Nearly 1,000 unionized registered nurses and about 500 professional healthcare workers represented by Temple University Hospital Nurses Association settled on a three-year contract Sept. 29, canceling plans to pursue a hospital walkout that had been scheduled for Oct. 2.
Maureen May, president of TUHNA, said she was pleased with the results.
“We’re thrilled really,” said May, a registered nurse at Temple Hospital for 25 years. “It helps us to sound the alarm to help send a message out there. We fight everyday for that.”

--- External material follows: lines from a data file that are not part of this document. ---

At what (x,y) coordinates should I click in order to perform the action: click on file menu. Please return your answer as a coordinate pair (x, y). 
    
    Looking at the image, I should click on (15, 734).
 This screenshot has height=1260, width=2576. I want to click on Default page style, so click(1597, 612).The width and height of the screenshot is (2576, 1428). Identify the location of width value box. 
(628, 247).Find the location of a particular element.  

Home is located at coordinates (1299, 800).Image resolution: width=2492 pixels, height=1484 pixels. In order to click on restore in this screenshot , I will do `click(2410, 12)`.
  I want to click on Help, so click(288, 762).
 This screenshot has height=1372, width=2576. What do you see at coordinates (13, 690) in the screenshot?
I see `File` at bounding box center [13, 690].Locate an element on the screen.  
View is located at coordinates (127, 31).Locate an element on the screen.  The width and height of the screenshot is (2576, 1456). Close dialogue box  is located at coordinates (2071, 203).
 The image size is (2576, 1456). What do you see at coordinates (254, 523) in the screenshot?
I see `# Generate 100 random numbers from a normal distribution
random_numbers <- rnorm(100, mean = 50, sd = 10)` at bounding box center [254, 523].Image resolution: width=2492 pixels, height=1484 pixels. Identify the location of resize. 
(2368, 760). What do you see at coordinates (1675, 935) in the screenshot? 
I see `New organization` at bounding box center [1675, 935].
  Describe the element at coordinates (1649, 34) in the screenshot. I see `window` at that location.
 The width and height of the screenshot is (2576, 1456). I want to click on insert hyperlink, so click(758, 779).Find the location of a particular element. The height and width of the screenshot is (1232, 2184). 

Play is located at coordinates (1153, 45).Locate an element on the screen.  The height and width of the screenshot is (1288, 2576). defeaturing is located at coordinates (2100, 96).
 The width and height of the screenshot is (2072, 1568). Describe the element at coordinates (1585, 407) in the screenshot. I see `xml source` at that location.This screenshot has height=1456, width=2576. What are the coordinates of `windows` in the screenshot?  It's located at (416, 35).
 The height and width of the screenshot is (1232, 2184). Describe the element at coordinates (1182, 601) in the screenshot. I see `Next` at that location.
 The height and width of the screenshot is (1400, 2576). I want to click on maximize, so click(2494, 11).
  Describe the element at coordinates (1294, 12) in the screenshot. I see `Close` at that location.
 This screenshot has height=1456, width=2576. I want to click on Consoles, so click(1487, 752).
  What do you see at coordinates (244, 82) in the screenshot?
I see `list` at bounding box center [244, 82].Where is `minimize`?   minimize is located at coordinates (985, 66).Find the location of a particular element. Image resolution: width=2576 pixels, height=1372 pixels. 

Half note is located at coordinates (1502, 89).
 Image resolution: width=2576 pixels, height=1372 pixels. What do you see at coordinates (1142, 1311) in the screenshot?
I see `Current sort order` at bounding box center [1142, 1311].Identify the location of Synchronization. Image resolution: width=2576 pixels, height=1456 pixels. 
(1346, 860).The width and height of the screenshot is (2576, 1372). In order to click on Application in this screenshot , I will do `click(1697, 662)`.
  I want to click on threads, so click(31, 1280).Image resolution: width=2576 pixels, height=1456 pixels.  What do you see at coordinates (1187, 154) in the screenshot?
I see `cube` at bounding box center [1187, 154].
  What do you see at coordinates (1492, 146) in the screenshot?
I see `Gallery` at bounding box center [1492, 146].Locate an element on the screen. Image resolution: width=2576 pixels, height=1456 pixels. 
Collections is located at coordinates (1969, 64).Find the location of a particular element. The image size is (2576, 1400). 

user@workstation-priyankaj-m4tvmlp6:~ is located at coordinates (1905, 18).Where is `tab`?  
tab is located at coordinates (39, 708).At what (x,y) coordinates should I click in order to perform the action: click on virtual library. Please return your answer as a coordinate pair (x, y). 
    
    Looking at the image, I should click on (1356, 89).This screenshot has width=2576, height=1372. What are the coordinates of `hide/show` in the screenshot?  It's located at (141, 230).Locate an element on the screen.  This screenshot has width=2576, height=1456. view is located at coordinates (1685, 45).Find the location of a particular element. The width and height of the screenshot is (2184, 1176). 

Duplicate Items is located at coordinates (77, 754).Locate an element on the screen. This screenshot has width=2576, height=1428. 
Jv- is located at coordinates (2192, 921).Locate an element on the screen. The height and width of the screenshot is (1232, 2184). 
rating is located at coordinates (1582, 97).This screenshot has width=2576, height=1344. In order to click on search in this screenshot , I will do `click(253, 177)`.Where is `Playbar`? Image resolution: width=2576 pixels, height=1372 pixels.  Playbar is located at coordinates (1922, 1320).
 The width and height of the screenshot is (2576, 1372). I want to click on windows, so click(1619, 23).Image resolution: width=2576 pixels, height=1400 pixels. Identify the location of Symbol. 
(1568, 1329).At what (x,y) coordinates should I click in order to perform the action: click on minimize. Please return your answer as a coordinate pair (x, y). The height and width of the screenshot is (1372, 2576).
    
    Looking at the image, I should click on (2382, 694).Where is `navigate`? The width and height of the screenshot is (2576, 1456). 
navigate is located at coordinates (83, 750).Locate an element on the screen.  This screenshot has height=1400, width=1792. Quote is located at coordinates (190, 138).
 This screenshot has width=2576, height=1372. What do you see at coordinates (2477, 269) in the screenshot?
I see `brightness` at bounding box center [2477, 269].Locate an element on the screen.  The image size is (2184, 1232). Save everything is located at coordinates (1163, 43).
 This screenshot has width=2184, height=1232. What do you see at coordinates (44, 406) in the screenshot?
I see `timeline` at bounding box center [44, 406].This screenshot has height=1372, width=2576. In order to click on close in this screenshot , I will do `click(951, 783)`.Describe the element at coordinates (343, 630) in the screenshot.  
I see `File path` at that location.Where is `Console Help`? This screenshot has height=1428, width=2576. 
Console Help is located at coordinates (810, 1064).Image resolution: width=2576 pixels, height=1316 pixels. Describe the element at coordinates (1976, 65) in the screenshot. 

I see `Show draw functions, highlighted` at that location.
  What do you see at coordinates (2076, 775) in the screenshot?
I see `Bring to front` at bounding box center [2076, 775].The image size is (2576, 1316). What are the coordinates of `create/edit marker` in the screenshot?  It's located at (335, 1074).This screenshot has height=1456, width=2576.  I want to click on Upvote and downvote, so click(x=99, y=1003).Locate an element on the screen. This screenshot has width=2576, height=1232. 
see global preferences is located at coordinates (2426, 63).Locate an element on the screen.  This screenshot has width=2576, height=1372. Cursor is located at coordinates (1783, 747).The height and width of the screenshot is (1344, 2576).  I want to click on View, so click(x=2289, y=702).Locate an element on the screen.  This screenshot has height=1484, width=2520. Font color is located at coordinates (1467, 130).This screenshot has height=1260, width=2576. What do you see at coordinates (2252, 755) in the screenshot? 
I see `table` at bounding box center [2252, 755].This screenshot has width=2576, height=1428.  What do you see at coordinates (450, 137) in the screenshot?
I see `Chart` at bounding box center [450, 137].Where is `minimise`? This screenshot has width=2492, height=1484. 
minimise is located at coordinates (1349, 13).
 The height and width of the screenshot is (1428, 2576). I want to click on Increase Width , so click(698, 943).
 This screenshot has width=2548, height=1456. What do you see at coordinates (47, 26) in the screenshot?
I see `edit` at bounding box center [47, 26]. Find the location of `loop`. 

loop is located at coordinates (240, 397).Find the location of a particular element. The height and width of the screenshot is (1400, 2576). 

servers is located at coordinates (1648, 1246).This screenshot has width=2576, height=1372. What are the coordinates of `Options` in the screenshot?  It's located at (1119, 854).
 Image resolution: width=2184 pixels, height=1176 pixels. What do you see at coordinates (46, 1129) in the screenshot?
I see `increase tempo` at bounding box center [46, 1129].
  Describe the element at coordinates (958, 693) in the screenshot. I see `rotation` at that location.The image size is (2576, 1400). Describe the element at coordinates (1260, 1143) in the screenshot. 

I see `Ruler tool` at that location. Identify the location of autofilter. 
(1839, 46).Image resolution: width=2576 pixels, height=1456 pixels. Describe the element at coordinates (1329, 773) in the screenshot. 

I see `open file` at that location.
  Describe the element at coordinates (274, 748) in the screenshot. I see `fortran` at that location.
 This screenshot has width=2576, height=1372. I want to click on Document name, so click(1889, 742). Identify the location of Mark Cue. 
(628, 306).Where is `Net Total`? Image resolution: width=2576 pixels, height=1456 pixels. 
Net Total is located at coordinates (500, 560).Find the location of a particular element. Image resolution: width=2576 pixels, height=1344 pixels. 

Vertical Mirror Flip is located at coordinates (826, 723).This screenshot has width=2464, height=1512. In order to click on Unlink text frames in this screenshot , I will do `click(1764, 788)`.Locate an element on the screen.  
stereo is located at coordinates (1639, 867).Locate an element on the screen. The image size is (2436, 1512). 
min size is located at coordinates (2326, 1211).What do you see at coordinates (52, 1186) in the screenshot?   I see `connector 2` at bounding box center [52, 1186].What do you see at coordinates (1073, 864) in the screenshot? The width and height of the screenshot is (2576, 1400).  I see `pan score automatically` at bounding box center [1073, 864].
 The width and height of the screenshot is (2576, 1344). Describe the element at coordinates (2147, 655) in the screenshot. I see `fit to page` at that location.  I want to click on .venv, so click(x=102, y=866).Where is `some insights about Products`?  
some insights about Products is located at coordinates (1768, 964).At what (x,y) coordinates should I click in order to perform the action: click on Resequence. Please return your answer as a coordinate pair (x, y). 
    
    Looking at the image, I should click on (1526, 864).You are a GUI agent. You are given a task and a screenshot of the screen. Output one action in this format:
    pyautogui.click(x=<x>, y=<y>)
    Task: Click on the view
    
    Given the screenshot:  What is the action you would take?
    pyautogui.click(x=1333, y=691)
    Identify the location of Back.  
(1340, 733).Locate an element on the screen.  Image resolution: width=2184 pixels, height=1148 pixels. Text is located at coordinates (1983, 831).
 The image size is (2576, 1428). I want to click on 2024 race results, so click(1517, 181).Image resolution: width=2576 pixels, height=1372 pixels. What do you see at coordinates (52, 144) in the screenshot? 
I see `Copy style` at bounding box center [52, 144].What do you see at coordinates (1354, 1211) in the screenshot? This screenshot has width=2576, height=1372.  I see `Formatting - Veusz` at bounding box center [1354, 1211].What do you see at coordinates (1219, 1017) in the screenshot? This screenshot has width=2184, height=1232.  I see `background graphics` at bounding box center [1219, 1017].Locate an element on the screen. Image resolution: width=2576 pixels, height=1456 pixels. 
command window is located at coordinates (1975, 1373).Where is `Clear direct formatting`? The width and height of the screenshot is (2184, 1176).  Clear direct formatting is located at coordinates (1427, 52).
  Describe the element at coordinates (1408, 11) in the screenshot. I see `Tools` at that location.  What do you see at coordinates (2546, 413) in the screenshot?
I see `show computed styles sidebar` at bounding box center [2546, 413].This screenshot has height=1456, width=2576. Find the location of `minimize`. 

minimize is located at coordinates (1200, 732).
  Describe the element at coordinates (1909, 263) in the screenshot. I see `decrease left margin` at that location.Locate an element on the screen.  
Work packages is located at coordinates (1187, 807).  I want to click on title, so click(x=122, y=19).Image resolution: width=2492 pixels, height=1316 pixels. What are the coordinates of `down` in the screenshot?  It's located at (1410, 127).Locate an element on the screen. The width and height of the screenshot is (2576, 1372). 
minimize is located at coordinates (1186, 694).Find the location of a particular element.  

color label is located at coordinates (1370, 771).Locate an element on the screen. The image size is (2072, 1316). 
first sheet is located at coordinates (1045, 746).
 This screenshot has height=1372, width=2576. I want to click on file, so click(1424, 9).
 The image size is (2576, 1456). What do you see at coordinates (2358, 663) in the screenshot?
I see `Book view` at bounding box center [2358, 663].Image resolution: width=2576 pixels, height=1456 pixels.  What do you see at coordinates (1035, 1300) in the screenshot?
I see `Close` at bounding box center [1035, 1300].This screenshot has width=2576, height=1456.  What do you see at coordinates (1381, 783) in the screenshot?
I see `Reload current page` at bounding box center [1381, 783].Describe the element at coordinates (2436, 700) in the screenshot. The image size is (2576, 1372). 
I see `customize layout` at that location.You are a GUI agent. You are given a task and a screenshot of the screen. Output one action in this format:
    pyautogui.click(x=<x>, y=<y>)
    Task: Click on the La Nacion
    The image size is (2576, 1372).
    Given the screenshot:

Initially, TUHNA wanted to negotiate a four to one patient-to-nurse ratio after studies conducted by the University of Pennsylvania’s School of Nursing in 2002 proved that lower patient-to-nurse ratios decreased the risk of patient death and increased hospital safety.
“That’s our number one issue,” May said. “It’s important for patients. You don’t want to have a constant turnover of nurses. It’s costly and doesn’t promote good care or safety.”
In a statement released to the press Sept. 30, Joseph W. Marshall III, chairman and CEO of Temple University Health System, expressed his gratitude on the timeliness of the negotiations.
“We are pleased that the timely resolution
of these contracts will permit our caregivers to continue to provide safe, quality care to patients in an uninterrupted fashion,” he said.
Currently, Temple Hospital houses a little over 30,000 inpatients a year. With more than 1,000 registered nurses in the bargaining unit, the excessive overtime and patient juggling was beginning to become unbearable.
On Sept. 25, several hundred nurses rallied
in front of the hospital to express their dissatisfaction with their working conditions and unanimously voted to set a strike date if the new agreement didn’t consent to their requests.
“The nurses were prepared to walk out because they know how important this is,” May said. “The reason that they organize is because they want to try to change the conditions.”
The Pennsylvania Association of Staff Nurses and Allied Professionals, which represents the TUHNA, are currently pushing for state legislation that would limit mandatory overtime for registered nurses and establish firm patient-to-nurse ratios on a statewide level.
Presently, California is the only state to have passed such laws.